Intendancy of Trujillo
The Intendancy of Trujillo, also known informally as Trujillo Province, was one of the territorial divisions of the Viceroyalty of Peru. This territory was ruled from the city of Trujillo, located in La Libertad Region. It was created in 1784 and lasted until 12 February 1821 when General Jose de San Martin created the Department of Trujillo through the Reglamento Provisional to replace it in the new Republic of Peru.
Subdivisions
The Trujillo Intendancy was divided into the following 7 parts, called "Partidos":| Partido | Head |
| Trujillo | |
| San Miguel de Piura | |
| Cajamarca | |
| San Juan de la Frontera | |
| Lambayeque | |
| Pataz | |
| Huamachuco |
Intendants
The Governors who ruled the intendence of Trujillo were:- Fernando de Saavedra
- Vicente Gil de Taboada
- Felipe del Risco
- José Bernardo de Tagle y Portocarrero
Population and Ethnic Composition
The German naturalist Thaddäus Haenke, who took part in the Malaspina Expedition —a scientific voyage organized by the Spanish Empire across its dominions—recorded the ethnic and demographic figures in his work Descripción del Perú por Tadeo Haenke based on the census carried out in the late 18th century in the Viceroyalty of Peru.
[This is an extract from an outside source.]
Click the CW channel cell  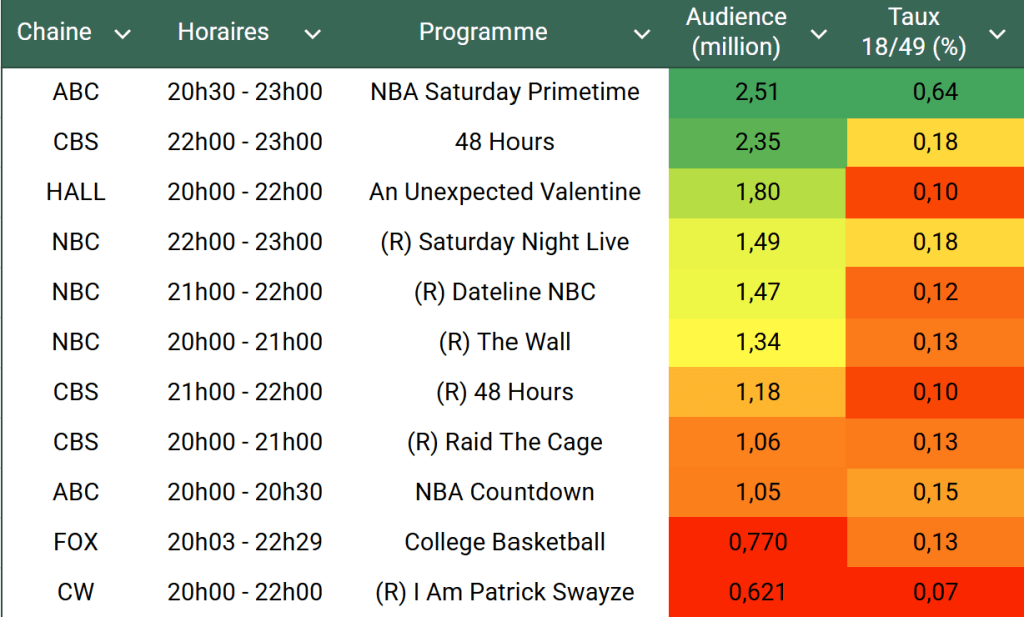[76, 592]
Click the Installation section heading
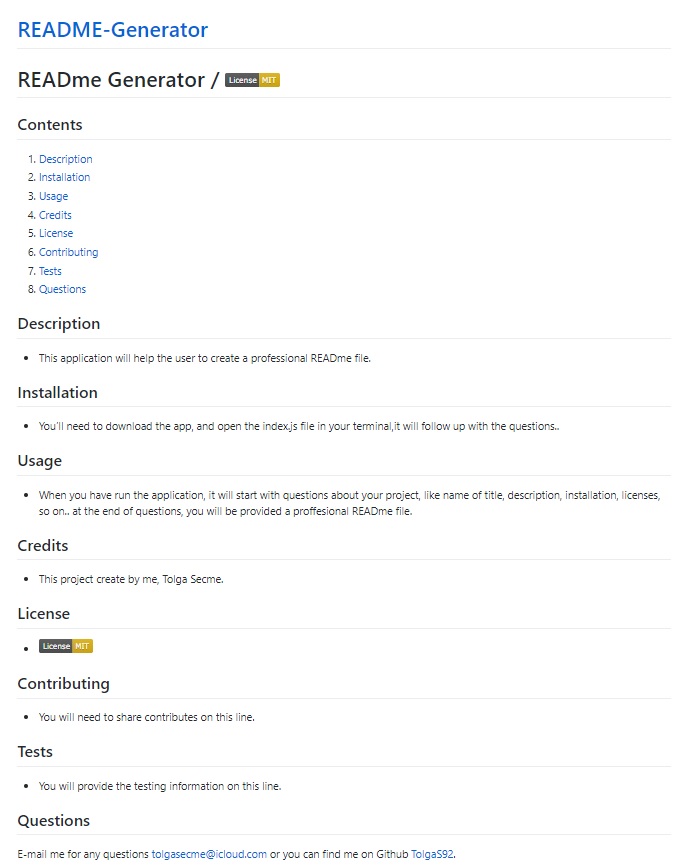 pos(58,393)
For each intendancy and its respective partidos, he reported that intendancy of Trujillo included 5 cities, 2 towns, 87 doctrinas, and 142 annexed villages, inhabited by 230,967 people or almas. This population comprised 460 clergymen, 160 male religious, and 162 nuns. In ethnic terms, it consisted of 19,008 white Spaniards, 115,647 Indians, 79,949 mestizos, 13,757 free people of color or pardos, and 4,725 enslaved Africans, distributed across the seven partidos of the intendancy.However, the sum of these categories gives a total of 233,086 people—slightly higher than the reported overall figure—which may reflect errors in compiling or aggregating the data from each partido. Even so, the numbers provide an approximation of society at the time: nearly half of the population was indigenous, both in coastal and highland regions; followed by a large mestizo group making up about one-third ; a small minority of white Spaniards, understood as both peninsulares and Creoles, generally concentrated in the main cities, highlands and especially in the Partido of Cajamarca; and finally, a minority of Afro-descendants accounting for nearly one-tenth, both free and enslaved, concentrated in the coastal valleys where they worked on the haciendas.